:: Problem description ::
Edit the entries below by changing "Register Now" to "Sign Up" and keeping everything else the same.

:: Stored data ::
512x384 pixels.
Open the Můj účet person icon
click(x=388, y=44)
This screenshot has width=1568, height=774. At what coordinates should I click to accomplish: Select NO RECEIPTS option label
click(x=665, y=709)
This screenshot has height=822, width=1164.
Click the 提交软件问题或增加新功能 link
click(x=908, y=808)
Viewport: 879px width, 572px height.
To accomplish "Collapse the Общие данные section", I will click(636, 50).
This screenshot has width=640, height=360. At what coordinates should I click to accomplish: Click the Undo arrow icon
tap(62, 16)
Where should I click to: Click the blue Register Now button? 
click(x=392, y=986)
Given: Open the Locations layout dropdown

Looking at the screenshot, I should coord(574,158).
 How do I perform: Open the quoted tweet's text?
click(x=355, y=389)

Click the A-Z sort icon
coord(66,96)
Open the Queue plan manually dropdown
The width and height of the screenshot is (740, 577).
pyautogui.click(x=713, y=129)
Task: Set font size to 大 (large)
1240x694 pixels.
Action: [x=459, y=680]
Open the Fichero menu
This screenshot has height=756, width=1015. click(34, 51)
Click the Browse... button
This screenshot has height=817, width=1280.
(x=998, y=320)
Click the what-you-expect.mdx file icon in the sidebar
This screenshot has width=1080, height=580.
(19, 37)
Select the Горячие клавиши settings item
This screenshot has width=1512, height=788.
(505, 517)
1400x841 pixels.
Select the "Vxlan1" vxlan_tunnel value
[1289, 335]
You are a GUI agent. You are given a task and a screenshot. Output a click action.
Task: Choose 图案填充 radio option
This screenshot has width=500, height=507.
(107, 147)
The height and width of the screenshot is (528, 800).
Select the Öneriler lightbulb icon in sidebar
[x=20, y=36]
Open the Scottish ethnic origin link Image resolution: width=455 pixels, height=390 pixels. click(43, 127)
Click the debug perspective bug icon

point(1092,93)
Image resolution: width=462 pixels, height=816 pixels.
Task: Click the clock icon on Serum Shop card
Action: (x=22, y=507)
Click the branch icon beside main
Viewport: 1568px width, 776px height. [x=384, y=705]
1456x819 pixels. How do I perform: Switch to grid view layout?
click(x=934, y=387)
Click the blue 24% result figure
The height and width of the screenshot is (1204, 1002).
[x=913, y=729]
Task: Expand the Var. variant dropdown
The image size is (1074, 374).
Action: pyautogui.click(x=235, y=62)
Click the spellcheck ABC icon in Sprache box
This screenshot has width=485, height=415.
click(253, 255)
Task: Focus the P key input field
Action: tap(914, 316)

:: Full response ::
512x384 pixels.
Open the Můj účet person icon
click(x=388, y=44)
This screenshot has width=1568, height=774. At what coordinates should I click to accomplish: Select NO RECEIPTS option label
click(x=665, y=709)
This screenshot has height=822, width=1164.
Click the 提交软件问题或增加新功能 link
click(x=908, y=808)
Viewport: 879px width, 572px height.
To accomplish "Collapse the Общие данные section", I will click(636, 50).
This screenshot has width=640, height=360. At what coordinates should I click to accomplish: Click the Undo arrow icon
tap(62, 16)
Where should I click to: Click the blue Sign Up button? 
click(x=392, y=986)
Given: Open the Locations layout dropdown

Looking at the screenshot, I should coord(574,158).
 How do I perform: Open the quoted tweet's text?
click(x=355, y=389)

Click the A-Z sort icon
coord(66,96)
Open the Queue plan manually dropdown
The width and height of the screenshot is (740, 577).
pyautogui.click(x=713, y=129)
Task: Set font size to 大 (large)
1240x694 pixels.
Action: [x=459, y=680]
Open the Fichero menu
This screenshot has height=756, width=1015. click(34, 51)
Click the Browse... button
This screenshot has height=817, width=1280.
(x=998, y=320)
Click the what-you-expect.mdx file icon in the sidebar
This screenshot has width=1080, height=580.
(19, 37)
Select the Горячие клавиши settings item
This screenshot has width=1512, height=788.
(505, 517)
1400x841 pixels.
Select the "Vxlan1" vxlan_tunnel value
[1289, 335]
You are a GUI agent. You are given a task and a screenshot. Output a click action.
Task: Choose 图案填充 radio option
This screenshot has width=500, height=507.
(107, 147)
The height and width of the screenshot is (528, 800).
Select the Öneriler lightbulb icon in sidebar
[x=20, y=36]
Open the Scottish ethnic origin link Image resolution: width=455 pixels, height=390 pixels. click(43, 127)
Click the debug perspective bug icon

point(1092,93)
Image resolution: width=462 pixels, height=816 pixels.
Task: Click the clock icon on Serum Shop card
Action: (x=22, y=507)
Click the branch icon beside main
Viewport: 1568px width, 776px height. [x=384, y=705]
1456x819 pixels. How do I perform: Switch to grid view layout?
click(x=934, y=387)
Click the blue 24% result figure
The height and width of the screenshot is (1204, 1002).
[x=913, y=729]
Task: Expand the Var. variant dropdown
The image size is (1074, 374).
Action: pyautogui.click(x=235, y=62)
Click the spellcheck ABC icon in Sprache box
This screenshot has width=485, height=415.
click(253, 255)
Task: Focus the P key input field
Action: tap(914, 316)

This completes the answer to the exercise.